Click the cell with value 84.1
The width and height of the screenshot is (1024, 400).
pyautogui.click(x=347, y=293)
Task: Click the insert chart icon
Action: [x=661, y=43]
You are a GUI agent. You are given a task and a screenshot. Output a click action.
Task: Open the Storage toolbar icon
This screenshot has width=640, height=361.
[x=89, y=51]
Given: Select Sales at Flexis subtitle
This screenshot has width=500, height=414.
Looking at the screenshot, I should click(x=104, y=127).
++++
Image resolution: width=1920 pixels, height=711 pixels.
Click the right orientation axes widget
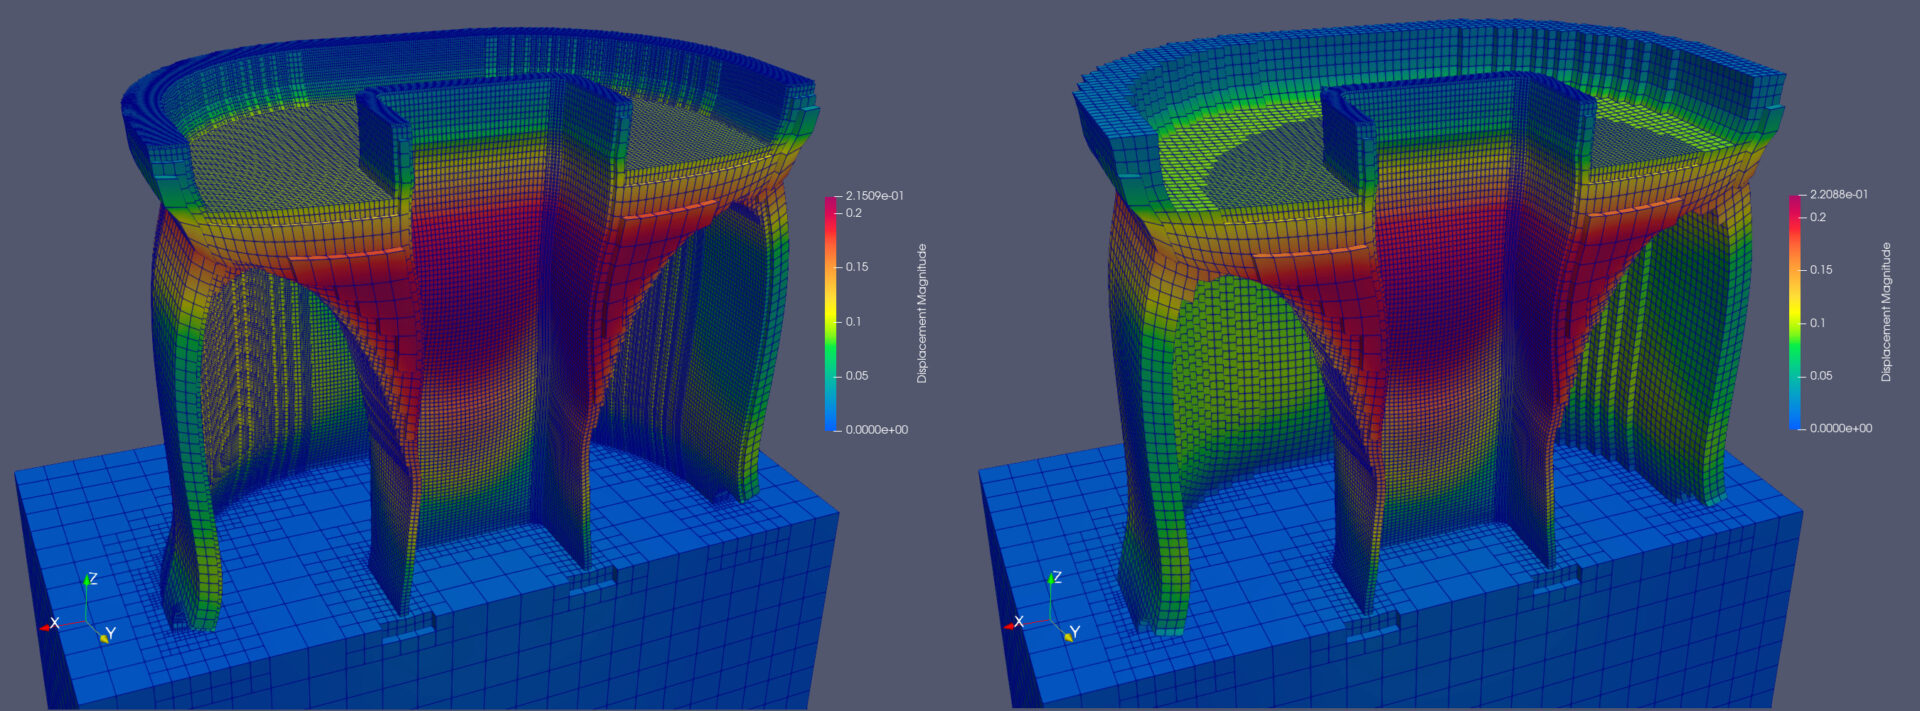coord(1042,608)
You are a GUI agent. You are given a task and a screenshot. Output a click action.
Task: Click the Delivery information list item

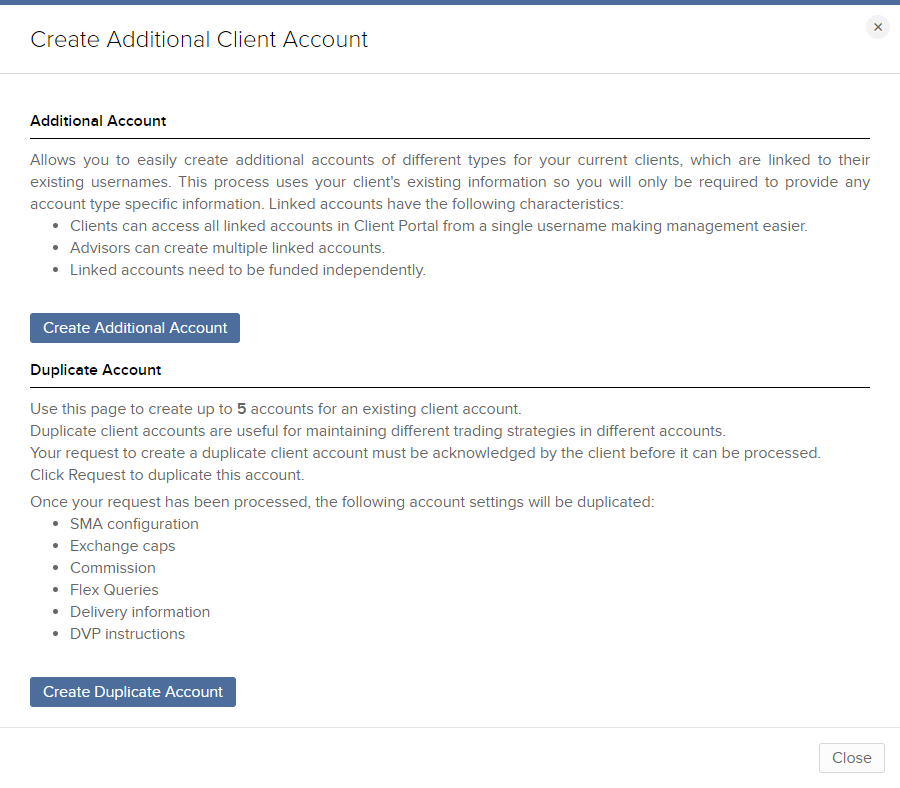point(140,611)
++++
*PROBLEMA A RESOLVER*
¿Cómo quedan los registros desde la línea que contiene "Click the cell with value 84.1" hasta la que contiene "[x=89, y=51]", ambas incluidas, si reemplazas "toolbar" por "menu" y dejas todo lo demás igual?

*SALIDA CORRECTA*
Click the cell with value 84.1
The width and height of the screenshot is (1024, 400).
pyautogui.click(x=347, y=293)
Task: Click the insert chart icon
Action: [x=661, y=43]
You are a GUI agent. You are given a task and a screenshot. Output a click action.
Task: Open the Storage menu icon
This screenshot has width=640, height=361.
[x=89, y=51]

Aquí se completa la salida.